::: Record extracts :::
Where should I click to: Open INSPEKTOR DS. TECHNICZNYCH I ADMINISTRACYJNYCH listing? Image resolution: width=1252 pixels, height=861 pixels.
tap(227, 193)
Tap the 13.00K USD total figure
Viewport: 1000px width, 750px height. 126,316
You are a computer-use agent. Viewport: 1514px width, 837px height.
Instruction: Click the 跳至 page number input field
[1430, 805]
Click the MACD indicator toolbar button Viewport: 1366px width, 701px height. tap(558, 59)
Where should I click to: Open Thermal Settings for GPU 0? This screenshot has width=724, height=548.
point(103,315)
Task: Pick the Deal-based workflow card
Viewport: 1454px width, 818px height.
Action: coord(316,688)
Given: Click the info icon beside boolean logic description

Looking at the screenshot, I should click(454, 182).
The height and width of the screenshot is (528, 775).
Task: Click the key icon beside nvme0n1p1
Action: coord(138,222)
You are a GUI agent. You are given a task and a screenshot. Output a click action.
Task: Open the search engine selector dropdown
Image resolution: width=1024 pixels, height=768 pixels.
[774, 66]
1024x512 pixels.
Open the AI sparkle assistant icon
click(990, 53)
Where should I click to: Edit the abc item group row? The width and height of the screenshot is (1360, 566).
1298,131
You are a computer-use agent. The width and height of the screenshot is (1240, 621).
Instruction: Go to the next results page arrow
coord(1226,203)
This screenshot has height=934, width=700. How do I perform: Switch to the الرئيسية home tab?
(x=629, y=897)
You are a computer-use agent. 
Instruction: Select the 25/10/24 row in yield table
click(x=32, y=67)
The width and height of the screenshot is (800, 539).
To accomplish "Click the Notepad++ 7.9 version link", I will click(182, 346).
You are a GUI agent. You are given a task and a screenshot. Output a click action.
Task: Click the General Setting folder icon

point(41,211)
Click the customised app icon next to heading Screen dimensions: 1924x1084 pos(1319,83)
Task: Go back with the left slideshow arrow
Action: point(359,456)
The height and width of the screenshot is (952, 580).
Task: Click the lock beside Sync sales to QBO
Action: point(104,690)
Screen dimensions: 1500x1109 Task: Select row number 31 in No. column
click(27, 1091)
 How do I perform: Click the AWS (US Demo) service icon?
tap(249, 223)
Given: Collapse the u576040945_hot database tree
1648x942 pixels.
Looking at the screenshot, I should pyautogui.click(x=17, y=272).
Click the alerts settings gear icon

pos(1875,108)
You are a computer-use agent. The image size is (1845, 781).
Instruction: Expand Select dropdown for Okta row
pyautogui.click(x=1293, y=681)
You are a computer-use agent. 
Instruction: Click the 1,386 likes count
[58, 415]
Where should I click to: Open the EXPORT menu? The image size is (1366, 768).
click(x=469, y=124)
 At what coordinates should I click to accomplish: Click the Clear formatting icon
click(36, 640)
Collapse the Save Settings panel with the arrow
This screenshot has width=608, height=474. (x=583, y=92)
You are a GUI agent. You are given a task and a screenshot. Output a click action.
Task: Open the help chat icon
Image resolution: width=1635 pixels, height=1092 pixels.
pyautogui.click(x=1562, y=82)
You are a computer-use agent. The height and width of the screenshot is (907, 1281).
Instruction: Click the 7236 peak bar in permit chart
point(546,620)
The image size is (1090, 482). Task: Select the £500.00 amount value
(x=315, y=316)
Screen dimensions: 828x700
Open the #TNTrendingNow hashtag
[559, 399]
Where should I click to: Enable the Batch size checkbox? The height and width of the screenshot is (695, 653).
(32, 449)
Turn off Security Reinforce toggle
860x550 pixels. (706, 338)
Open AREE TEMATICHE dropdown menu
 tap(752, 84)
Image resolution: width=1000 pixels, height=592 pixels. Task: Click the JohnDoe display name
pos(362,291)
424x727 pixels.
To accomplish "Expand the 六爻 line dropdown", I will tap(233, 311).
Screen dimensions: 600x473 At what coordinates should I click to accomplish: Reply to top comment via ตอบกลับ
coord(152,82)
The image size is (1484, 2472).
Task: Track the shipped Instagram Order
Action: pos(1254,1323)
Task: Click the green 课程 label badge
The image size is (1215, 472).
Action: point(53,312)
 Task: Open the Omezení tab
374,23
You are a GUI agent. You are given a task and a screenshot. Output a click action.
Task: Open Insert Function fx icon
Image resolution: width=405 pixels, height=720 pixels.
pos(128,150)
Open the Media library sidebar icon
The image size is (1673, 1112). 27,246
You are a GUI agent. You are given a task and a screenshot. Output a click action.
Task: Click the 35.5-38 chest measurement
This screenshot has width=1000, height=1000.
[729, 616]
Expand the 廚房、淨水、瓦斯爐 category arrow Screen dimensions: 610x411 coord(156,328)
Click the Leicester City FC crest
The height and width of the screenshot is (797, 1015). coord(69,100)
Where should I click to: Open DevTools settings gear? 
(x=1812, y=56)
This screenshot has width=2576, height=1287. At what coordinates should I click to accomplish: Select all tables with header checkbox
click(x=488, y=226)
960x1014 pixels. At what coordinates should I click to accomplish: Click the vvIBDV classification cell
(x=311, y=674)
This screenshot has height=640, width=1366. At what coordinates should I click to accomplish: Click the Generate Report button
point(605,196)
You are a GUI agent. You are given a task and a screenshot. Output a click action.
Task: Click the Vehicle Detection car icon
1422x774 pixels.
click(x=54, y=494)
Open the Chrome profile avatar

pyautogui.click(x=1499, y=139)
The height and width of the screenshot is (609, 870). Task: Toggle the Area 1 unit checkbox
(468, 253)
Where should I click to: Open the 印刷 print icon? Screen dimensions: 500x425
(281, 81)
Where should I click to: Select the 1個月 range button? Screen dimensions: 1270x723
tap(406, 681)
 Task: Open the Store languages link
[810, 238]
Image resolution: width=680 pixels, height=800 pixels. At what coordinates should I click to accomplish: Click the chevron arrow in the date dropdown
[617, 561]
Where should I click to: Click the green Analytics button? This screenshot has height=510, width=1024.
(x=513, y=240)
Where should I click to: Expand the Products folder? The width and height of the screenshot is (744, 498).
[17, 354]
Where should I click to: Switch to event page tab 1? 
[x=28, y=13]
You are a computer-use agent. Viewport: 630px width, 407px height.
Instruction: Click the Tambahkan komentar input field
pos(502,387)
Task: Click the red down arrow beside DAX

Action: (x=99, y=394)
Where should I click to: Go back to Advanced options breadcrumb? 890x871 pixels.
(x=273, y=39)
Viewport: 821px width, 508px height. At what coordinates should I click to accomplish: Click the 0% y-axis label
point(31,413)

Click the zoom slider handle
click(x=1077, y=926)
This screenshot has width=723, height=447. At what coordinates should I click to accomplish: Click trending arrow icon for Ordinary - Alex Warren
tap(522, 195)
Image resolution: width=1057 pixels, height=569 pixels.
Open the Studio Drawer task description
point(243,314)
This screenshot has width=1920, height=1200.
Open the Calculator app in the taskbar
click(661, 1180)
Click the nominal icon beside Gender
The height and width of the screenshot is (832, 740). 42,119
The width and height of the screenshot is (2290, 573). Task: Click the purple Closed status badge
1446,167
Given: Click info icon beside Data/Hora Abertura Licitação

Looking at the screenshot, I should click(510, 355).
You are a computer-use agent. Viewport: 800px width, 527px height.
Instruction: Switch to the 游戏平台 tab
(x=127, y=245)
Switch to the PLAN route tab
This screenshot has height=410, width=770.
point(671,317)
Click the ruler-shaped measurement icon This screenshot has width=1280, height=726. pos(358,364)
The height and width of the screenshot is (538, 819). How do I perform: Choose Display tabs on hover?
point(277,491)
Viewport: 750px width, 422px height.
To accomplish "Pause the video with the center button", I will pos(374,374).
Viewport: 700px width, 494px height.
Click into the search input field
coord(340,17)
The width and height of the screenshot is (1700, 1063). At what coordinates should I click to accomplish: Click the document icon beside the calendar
:::
**Objective**
Update the material above by changing every "computer-use agent" to "screen-control agent", with everything else left unchanged.

**The output**
Where should I click to: Open INSPEKTOR DS. TECHNICZNYCH I ADMINISTRACYJNYCH listing? Image resolution: width=1252 pixels, height=861 pixels.
tap(227, 193)
Tap the 13.00K USD total figure
Viewport: 1000px width, 750px height. 126,316
You are a screen-control agent. Viewport: 1514px width, 837px height.
Instruction: Click the 跳至 page number input field
[1430, 805]
Click the MACD indicator toolbar button Viewport: 1366px width, 701px height. tap(558, 59)
Where should I click to: Open Thermal Settings for GPU 0? This screenshot has width=724, height=548.
point(103,315)
Task: Pick the Deal-based workflow card
Viewport: 1454px width, 818px height.
Action: coord(316,688)
Given: Click the info icon beside boolean logic description

Looking at the screenshot, I should click(454, 182).
The height and width of the screenshot is (528, 775).
Task: Click the key icon beside nvme0n1p1
Action: coord(138,222)
You are a GUI agent. You are given a task and a screenshot. Output a click action.
Task: Open the search engine selector dropdown
Image resolution: width=1024 pixels, height=768 pixels.
[774, 66]
1024x512 pixels.
Open the AI sparkle assistant icon
click(990, 53)
Where should I click to: Edit the abc item group row? The width and height of the screenshot is (1360, 566).
1298,131
You are a screen-control agent. The width and height of the screenshot is (1240, 621).
Instruction: Go to the next results page arrow
coord(1226,203)
This screenshot has height=934, width=700. How do I perform: Switch to the الرئيسية home tab?
(x=629, y=897)
You are a screen-control agent. 
Instruction: Select the 25/10/24 row in yield table
click(x=32, y=67)
The width and height of the screenshot is (800, 539).
To accomplish "Click the Notepad++ 7.9 version link", I will click(182, 346).
You are a GUI agent. You are given a task and a screenshot. Output a click action.
Task: Click the General Setting folder icon

point(41,211)
Click the customised app icon next to heading Screen dimensions: 1924x1084 pos(1319,83)
Task: Go back with the left slideshow arrow
Action: point(359,456)
The height and width of the screenshot is (952, 580).
Task: Click the lock beside Sync sales to QBO
Action: point(104,690)
Screen dimensions: 1500x1109 Task: Select row number 31 in No. column
click(27, 1091)
 How do I perform: Click the AWS (US Demo) service icon?
tap(249, 223)
Given: Collapse the u576040945_hot database tree
1648x942 pixels.
Looking at the screenshot, I should pyautogui.click(x=17, y=272).
Click the alerts settings gear icon

pos(1875,108)
You are a screen-control agent. The image size is (1845, 781).
Instruction: Expand Select dropdown for Okta row
pyautogui.click(x=1293, y=681)
You are a screen-control agent. 
Instruction: Click the 1,386 likes count
[58, 415]
Where should I click to: Open the EXPORT menu? The image size is (1366, 768).
click(x=469, y=124)
 At what coordinates should I click to accomplish: Click the Clear formatting icon
click(36, 640)
Collapse the Save Settings panel with the arrow
This screenshot has width=608, height=474. (x=583, y=92)
You are a GUI agent. You are given a task and a screenshot. Output a click action.
Task: Open the help chat icon
Image resolution: width=1635 pixels, height=1092 pixels.
pyautogui.click(x=1562, y=82)
You are a screen-control agent. The height and width of the screenshot is (907, 1281).
Instruction: Click the 7236 peak bar in permit chart
point(546,620)
The image size is (1090, 482). Task: Select the £500.00 amount value
(x=315, y=316)
Screen dimensions: 828x700
Open the #TNTrendingNow hashtag
[559, 399]
Where should I click to: Enable the Batch size checkbox? The height and width of the screenshot is (695, 653).
(32, 449)
Turn off Security Reinforce toggle
860x550 pixels. (706, 338)
Open AREE TEMATICHE dropdown menu
 tap(752, 84)
Image resolution: width=1000 pixels, height=592 pixels. Task: Click the JohnDoe display name
pos(362,291)
424x727 pixels.
To accomplish "Expand the 六爻 line dropdown", I will tap(233, 311).
Screen dimensions: 600x473 At what coordinates should I click to accomplish: Reply to top comment via ตอบกลับ
coord(152,82)
The image size is (1484, 2472).
Task: Track the shipped Instagram Order
Action: pos(1254,1323)
Task: Click the green 课程 label badge
The image size is (1215, 472).
Action: point(53,312)
 Task: Open the Omezení tab
374,23
You are a GUI agent. You are given a task and a screenshot. Output a click action.
Task: Open Insert Function fx icon
Image resolution: width=405 pixels, height=720 pixels.
pos(128,150)
Open the Media library sidebar icon
The image size is (1673, 1112). 27,246
You are a GUI agent. You are given a task and a screenshot. Output a click action.
Task: Click the 35.5-38 chest measurement
This screenshot has width=1000, height=1000.
[729, 616]
Expand the 廚房、淨水、瓦斯爐 category arrow Screen dimensions: 610x411 coord(156,328)
Click the Leicester City FC crest
The height and width of the screenshot is (797, 1015). coord(69,100)
Where should I click to: Open DevTools settings gear? 
(x=1812, y=56)
This screenshot has width=2576, height=1287. At what coordinates should I click to accomplish: Select all tables with header checkbox
click(x=488, y=226)
960x1014 pixels. At what coordinates should I click to accomplish: Click the vvIBDV classification cell
(x=311, y=674)
This screenshot has height=640, width=1366. At what coordinates should I click to accomplish: Click the Generate Report button
point(605,196)
You are a GUI agent. You are given a task and a screenshot. Output a click action.
Task: Click the Vehicle Detection car icon
1422x774 pixels.
click(x=54, y=494)
Open the Chrome profile avatar

pyautogui.click(x=1499, y=139)
The height and width of the screenshot is (609, 870). Task: Toggle the Area 1 unit checkbox
(468, 253)
Where should I click to: Open the 印刷 print icon? Screen dimensions: 500x425
(281, 81)
Where should I click to: Select the 1個月 range button? Screen dimensions: 1270x723
tap(406, 681)
 Task: Open the Store languages link
[810, 238]
Image resolution: width=680 pixels, height=800 pixels. At what coordinates should I click to accomplish: Click the chevron arrow in the date dropdown
[617, 561]
Where should I click to: Click the green Analytics button? This screenshot has height=510, width=1024.
(x=513, y=240)
Where should I click to: Expand the Products folder? The width and height of the screenshot is (744, 498).
[17, 354]
Where should I click to: Switch to event page tab 1? 
[x=28, y=13]
You are a screen-control agent. Viewport: 630px width, 407px height.
Instruction: Click the Tambahkan komentar input field
pos(502,387)
Task: Click the red down arrow beside DAX

Action: (x=99, y=394)
Where should I click to: Go back to Advanced options breadcrumb? 890x871 pixels.
(x=273, y=39)
Viewport: 821px width, 508px height. At what coordinates should I click to accomplish: Click the 0% y-axis label
point(31,413)

Click the zoom slider handle
click(x=1077, y=926)
This screenshot has width=723, height=447. At what coordinates should I click to accomplish: Click trending arrow icon for Ordinary - Alex Warren
tap(522, 195)
Image resolution: width=1057 pixels, height=569 pixels.
Open the Studio Drawer task description
point(243,314)
This screenshot has width=1920, height=1200.
Open the Calculator app in the taskbar
click(661, 1180)
Click the nominal icon beside Gender
The height and width of the screenshot is (832, 740). 42,119
The width and height of the screenshot is (2290, 573). Task: Click the purple Closed status badge
1446,167
Given: Click info icon beside Data/Hora Abertura Licitação

Looking at the screenshot, I should click(510, 355).
You are a screen-control agent. Viewport: 800px width, 527px height.
Instruction: Switch to the 游戏平台 tab
(x=127, y=245)
Switch to the PLAN route tab
This screenshot has height=410, width=770.
point(671,317)
Click the ruler-shaped measurement icon This screenshot has width=1280, height=726. pos(358,364)
The height and width of the screenshot is (538, 819). How do I perform: Choose Display tabs on hover?
point(277,491)
Viewport: 750px width, 422px height.
To accomplish "Pause the video with the center button", I will pos(374,374).
Viewport: 700px width, 494px height.
Click into the search input field
coord(340,17)
The width and height of the screenshot is (1700, 1063). At what coordinates should I click to accomplish: Click the document icon beside the calendar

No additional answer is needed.